Description
A Master of Science thesis in Electrical Engineering by Tasneem Mohammad Assaf entitled, "Autonomous Demand-Side Management in the Future Smart Grid," submitted in November 2016. Thesis advisor is Dr. Ahmed Osman and thesis co-advisor is Dr. Mohamed Hassan. Soft and hard copy available.
Abstract
Group Autonomous Demand-Side Management (ADSM) programs provide practical mechanisms to coordinate energy consumption to achieve smart grid-wide objectives, such as reducing the energy cost, reducing the Peak-to-Average Ratio (PAR), and increasing the penetration of Renewable Energy Sources (RESs). In this work, a group ADSM program, where the customers cooperate to reduce their energy cost payment through scheduling the future energy consumption profiles, is investigated. First, an aggregative game is formulated to model the strategic behavior of the customers. Subsequently, in order to consider the computational complexity and limitations of the group ADSM programs, an efficient energy consumption scheduling algorithm based on Tabu Search (TS) is proposed. In addition to the ability of achieving the near-optimal energy schedules, the computational time is reduced to a large extent as compared to the energy scheduling algorithm based on Parallel Monte Carlo Tree Search (P-MCTS) and the benchmark energy scheduling algorithm based on Branch and Bound (BB).
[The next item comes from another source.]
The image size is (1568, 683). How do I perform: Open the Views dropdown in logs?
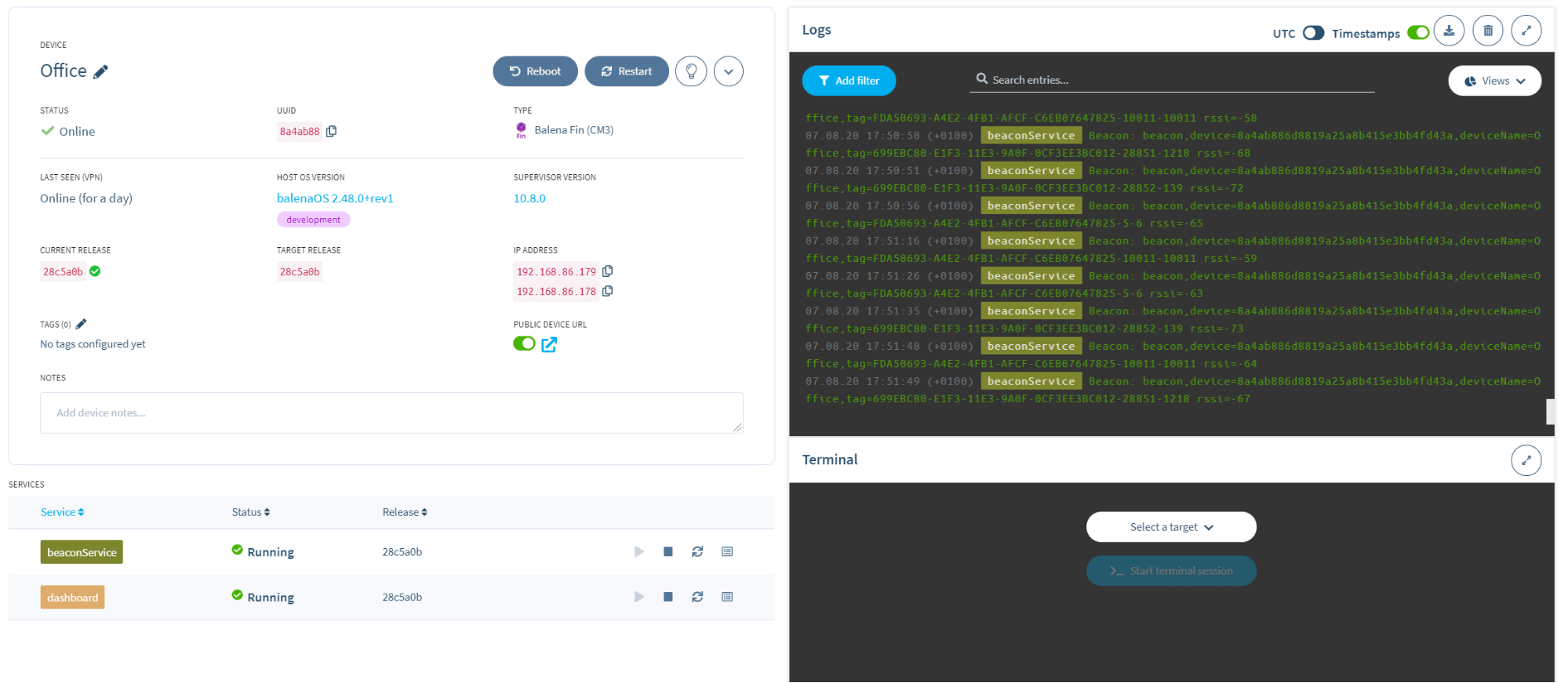[1494, 81]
Moreover, a billing mechanism that charges customers fairly based on their energy consumption and commitment to abide by the assigned schedules and program rules is developed. Two systems are considered; Single-Source Multiple-Customers (SSMC) system and Multiple-Sources Multiple-Customers (MSMC) system. In the SSMC system, a central energy source is shared among customers, while the MSMC system consists of a central energy source, distributed RESs, and Distributed Storage Elements (DSEs). Simulation results confirm that the proposed billing mechanism enhances the fairness level of the system and the proposed algorithm ensures a considerable reduction in the computational complexity. In addition, due to the utilization of distributed RESs and DSEs in the MSMC system, both the level of greenhouse emissions and the total system cost are guaranteed to be reduced compared to the SSMC system.